I’m in full-out pre-wedding mode. And that means multi-tasking no matter how much I’d prefer to avoid it. For example, at about 1 am this morning I cleaned the cat box but didn’t have time to take the neatly bundled bag of poop all the way to the garage. It was an impressive load. We have two hippo-sized felines and I didn’t have time to clean the box yesterday.
So I left the massive bag at the top of the stairs to remind me to finish the delivery when I left in the morning. Then I went to bed. So far, so good.
This morning I lugged the bag downstairs and realized that today is garbage day, and the cans are full to overflowing. No problem – I’ll just use the garbage can at my office.
At this point you should know that my morning routine involves waking around 6 a.m., grabbing a banana from the kitchen and walking the 47 seconds from my home to my office down the street.
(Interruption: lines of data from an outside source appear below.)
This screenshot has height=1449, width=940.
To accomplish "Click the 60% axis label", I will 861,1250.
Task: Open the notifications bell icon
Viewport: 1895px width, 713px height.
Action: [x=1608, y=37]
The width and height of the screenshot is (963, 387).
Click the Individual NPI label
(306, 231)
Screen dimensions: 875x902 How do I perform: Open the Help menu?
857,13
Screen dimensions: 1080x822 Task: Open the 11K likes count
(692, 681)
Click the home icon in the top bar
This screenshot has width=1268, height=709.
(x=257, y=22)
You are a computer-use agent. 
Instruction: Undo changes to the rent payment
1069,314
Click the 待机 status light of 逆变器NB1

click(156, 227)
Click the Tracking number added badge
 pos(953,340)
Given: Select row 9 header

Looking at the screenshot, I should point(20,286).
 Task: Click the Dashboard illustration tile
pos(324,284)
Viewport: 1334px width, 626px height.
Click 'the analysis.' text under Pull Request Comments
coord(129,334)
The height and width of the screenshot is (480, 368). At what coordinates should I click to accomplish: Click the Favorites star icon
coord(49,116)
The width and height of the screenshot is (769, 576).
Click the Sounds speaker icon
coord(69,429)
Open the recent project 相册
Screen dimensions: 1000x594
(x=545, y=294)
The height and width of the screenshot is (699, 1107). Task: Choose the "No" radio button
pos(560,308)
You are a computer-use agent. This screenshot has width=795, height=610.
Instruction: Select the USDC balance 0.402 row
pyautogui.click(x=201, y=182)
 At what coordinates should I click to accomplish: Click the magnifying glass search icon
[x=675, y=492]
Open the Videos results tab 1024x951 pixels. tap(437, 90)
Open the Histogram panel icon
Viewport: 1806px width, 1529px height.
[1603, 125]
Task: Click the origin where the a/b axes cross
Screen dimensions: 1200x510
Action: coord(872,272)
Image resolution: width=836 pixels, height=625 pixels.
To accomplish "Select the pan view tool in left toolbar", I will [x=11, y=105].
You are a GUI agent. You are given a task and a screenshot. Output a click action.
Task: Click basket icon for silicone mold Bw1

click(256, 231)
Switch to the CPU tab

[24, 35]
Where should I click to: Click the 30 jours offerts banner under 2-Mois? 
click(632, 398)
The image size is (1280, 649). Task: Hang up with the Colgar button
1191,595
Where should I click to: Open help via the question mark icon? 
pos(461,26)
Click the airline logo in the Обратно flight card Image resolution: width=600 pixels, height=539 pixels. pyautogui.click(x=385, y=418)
This morning we were out of bananas. So I grab a yogurt and a plastic spoon in my right hand, the massive load-o-poop in the other, and stagger out the front door, operating on about 7 hours of sleep in two days. I’m so tired that I literally can’t walk a straight line. I probably look drunk, and I’m hoping the neighbors aren’t awake, because if you see a guy carrying a load of crap in one hand and his breakfast in the other, that’s how you’ll remember him for the rest of your life.
At some point, probably about 32 seconds into my commute, it dawned on me that I had inadvertently become a metaphor for life in general. Life is half delicious yogurt, half crap, and your job is to keep the plastic spoon in the yogurt.